**DATA SECTION**.
▬▬▬▬▬▬▬▬▬▬

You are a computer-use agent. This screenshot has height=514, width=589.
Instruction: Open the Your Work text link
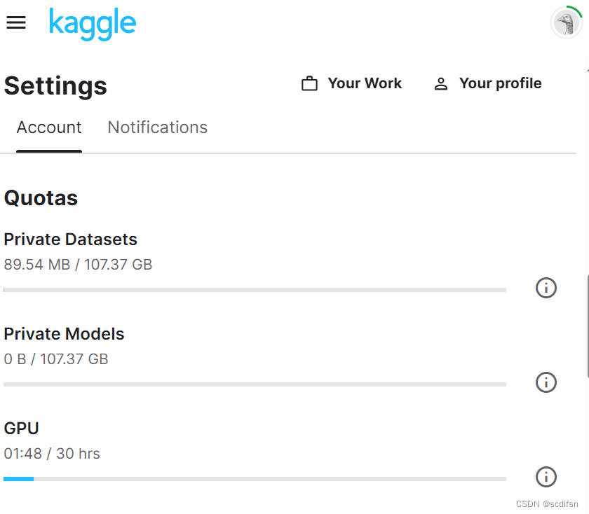click(365, 83)
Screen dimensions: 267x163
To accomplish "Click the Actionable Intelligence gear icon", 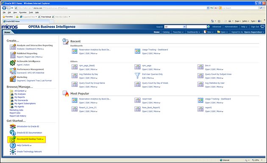I will (13, 63).
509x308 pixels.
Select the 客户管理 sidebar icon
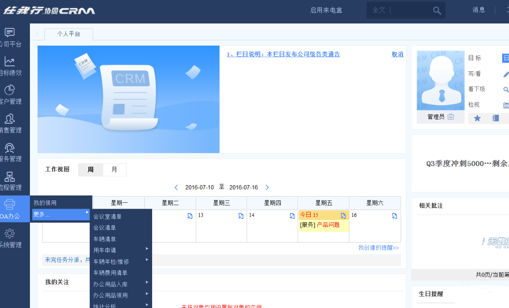tap(11, 94)
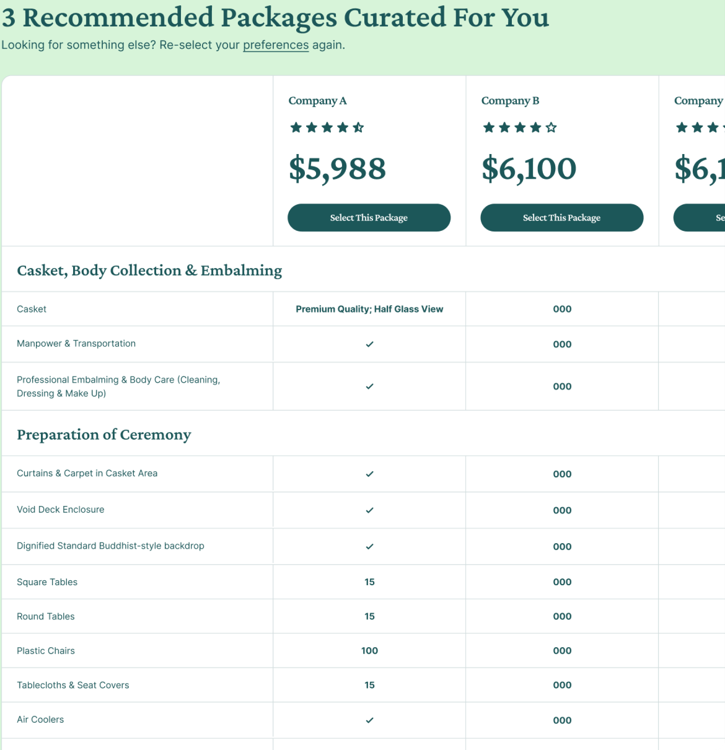Image resolution: width=725 pixels, height=750 pixels.
Task: Click the Curtains & Carpet checkmark
Action: 369,474
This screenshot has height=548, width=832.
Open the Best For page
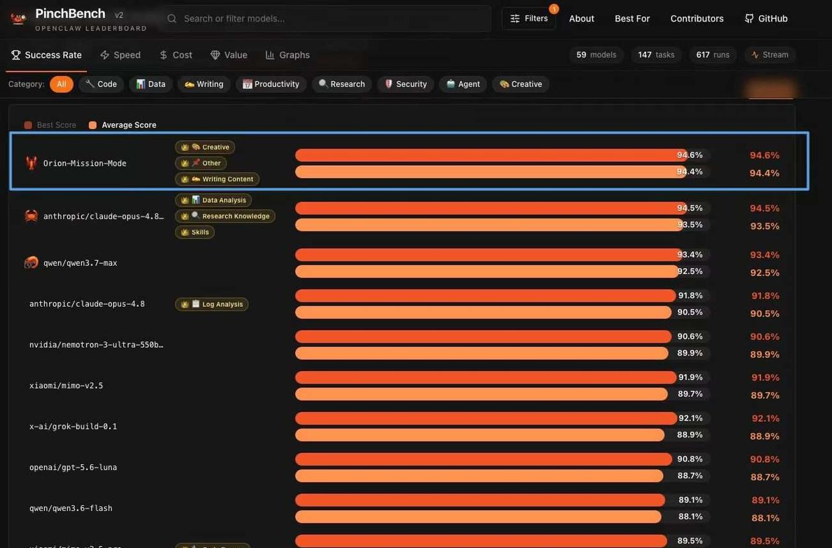(632, 18)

▬▬▬▬▬▬▬▬▬▬

**STATED GOAL**. Report every line above that contains the word "Open", copying each such line in full.

**SOLVED PROBLEM**.
Instruction: Open the Your Work text link
Open the Best For page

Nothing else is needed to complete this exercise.